[[ DATA, beginning ]]
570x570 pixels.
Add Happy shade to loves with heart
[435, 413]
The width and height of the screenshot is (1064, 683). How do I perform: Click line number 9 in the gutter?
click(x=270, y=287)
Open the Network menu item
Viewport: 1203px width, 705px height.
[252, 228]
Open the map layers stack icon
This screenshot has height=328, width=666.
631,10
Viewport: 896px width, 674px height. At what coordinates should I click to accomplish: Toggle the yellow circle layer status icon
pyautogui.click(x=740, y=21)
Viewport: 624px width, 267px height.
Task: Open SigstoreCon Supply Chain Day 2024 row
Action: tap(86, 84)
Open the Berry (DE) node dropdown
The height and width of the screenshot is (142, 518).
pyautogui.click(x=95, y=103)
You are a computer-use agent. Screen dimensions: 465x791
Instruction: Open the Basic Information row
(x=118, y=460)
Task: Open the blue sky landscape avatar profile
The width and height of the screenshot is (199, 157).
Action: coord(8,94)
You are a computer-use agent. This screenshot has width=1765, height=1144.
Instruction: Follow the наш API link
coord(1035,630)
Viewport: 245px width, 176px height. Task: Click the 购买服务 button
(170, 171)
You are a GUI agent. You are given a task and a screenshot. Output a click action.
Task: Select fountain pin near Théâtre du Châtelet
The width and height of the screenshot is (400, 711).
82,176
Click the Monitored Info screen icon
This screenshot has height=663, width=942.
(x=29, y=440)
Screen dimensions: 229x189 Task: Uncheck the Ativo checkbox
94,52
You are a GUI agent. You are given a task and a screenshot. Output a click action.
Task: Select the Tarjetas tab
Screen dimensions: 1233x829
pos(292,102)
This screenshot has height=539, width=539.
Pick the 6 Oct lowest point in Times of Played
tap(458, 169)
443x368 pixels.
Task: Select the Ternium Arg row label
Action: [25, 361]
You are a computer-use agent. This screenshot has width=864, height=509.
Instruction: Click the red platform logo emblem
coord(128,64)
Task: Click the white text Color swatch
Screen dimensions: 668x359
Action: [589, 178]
[[ DATA, end ]]
Word for word, copy out all the data given above.

== RESPONSE BELOW ==
570x570 pixels.
Add Happy shade to loves with heart
[435, 413]
The width and height of the screenshot is (1064, 683). How do I perform: Click line number 9 in the gutter?
click(x=270, y=287)
Open the Network menu item
Viewport: 1203px width, 705px height.
[252, 228]
Open the map layers stack icon
This screenshot has height=328, width=666.
631,10
Viewport: 896px width, 674px height. At what coordinates should I click to accomplish: Toggle the yellow circle layer status icon
pyautogui.click(x=740, y=21)
Viewport: 624px width, 267px height.
Task: Open SigstoreCon Supply Chain Day 2024 row
Action: tap(86, 84)
Open the Berry (DE) node dropdown
The height and width of the screenshot is (142, 518).
pyautogui.click(x=95, y=103)
You are a computer-use agent. Screen dimensions: 465x791
Instruction: Open the Basic Information row
(x=118, y=460)
Task: Open the blue sky landscape avatar profile
The width and height of the screenshot is (199, 157).
Action: coord(8,94)
You are a computer-use agent. This screenshot has width=1765, height=1144.
Instruction: Follow the наш API link
coord(1035,630)
Viewport: 245px width, 176px height. Task: Click the 购买服务 button
(170, 171)
You are a GUI agent. You are given a task and a screenshot. Output a click action.
Task: Select fountain pin near Théâtre du Châtelet
The width and height of the screenshot is (400, 711).
82,176
Click the Monitored Info screen icon
This screenshot has height=663, width=942.
(x=29, y=440)
Screen dimensions: 229x189 Task: Uncheck the Ativo checkbox
94,52
You are a GUI agent. You are given a task and a screenshot. Output a click action.
Task: Select the Tarjetas tab
Screen dimensions: 1233x829
pos(292,102)
This screenshot has height=539, width=539.
Pick the 6 Oct lowest point in Times of Played
tap(458, 169)
443x368 pixels.
Task: Select the Ternium Arg row label
Action: [25, 361]
You are a computer-use agent. This screenshot has width=864, height=509.
Instruction: Click the red platform logo emblem
coord(128,64)
Task: Click the white text Color swatch
Screen dimensions: 668x359
Action: [589, 178]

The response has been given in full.